Nesta obra, apresenta o aspecto, do princípio que é o
indianismo "Herói de nossa gente", semelhança com José de Alencar em
Iracema.
O autor deixou indefinido o espaço e o tempo em que se
passa a ação. A literatura moderna queria a origem popular e o apego às lendas
não só com palavras, mas também com o modo de expressar: "No fundo do
Mato- Virgem", expressão "fundo" designa fazenda, que é uma
nomenclatura de onde ainda não penetrou a civilização, estando sem contato com a
raça invasora.
O nome Macunaíma, que significa o grande mal, coisa ruim,
já é o primeiro dado da sátira, de crítica, mas por outro lado tem "Herói
de nossa gente", com tom profético ironizando, pois Cristo é o salvador.

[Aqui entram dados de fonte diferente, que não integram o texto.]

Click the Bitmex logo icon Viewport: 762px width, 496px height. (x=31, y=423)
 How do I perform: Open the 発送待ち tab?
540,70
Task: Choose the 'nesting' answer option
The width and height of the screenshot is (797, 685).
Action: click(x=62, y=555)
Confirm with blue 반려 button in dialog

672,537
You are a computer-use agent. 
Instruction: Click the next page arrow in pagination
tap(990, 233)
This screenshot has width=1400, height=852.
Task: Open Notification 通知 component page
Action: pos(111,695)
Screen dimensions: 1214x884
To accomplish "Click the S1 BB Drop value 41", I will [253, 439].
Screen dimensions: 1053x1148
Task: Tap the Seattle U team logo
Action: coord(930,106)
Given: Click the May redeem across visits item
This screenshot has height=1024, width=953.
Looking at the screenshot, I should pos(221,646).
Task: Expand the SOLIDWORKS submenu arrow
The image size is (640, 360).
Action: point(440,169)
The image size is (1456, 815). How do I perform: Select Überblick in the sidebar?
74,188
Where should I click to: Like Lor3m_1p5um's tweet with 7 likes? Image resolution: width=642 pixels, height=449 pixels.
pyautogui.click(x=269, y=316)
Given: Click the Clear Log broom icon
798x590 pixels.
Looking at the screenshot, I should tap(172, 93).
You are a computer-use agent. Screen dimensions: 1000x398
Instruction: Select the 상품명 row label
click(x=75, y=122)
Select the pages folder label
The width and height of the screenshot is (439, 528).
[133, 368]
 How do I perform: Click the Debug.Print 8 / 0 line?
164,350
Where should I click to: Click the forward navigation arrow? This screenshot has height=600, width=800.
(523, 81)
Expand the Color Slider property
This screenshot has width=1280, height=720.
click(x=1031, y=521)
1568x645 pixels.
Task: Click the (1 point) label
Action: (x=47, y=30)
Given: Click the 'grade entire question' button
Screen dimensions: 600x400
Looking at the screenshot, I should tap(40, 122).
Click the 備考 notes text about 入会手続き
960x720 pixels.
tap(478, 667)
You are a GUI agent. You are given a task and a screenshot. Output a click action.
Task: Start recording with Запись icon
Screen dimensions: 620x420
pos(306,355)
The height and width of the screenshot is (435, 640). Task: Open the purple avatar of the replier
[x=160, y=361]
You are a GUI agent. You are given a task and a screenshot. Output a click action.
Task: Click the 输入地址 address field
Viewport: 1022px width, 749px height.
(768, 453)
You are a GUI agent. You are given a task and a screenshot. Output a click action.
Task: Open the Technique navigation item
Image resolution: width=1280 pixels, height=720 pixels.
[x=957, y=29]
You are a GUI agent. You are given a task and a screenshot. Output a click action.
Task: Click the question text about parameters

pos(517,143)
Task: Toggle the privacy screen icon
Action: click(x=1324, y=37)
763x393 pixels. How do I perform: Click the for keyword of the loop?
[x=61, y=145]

Isso aparece como uma visão de um herói pícaro ou de um herói às avessas, pois
a caracterização dos heróis em outras obras são lindos, belos e perfeitos e já
em Macunaíma, os seus defeitos estão mais exaltados, ou seja, mais evidentes do
que as suas qualidades.
A cor preta é insólita, ou seja, não é comum, devido ao
fato de Macunaíma não ser um índio comum. Quando Mário de Andrade retrata
Macunaíma sendo de cor preta, ele conta a história brasileira, devido à fuga
dos escravos que se misturaram com os índios, resultando no índio negro.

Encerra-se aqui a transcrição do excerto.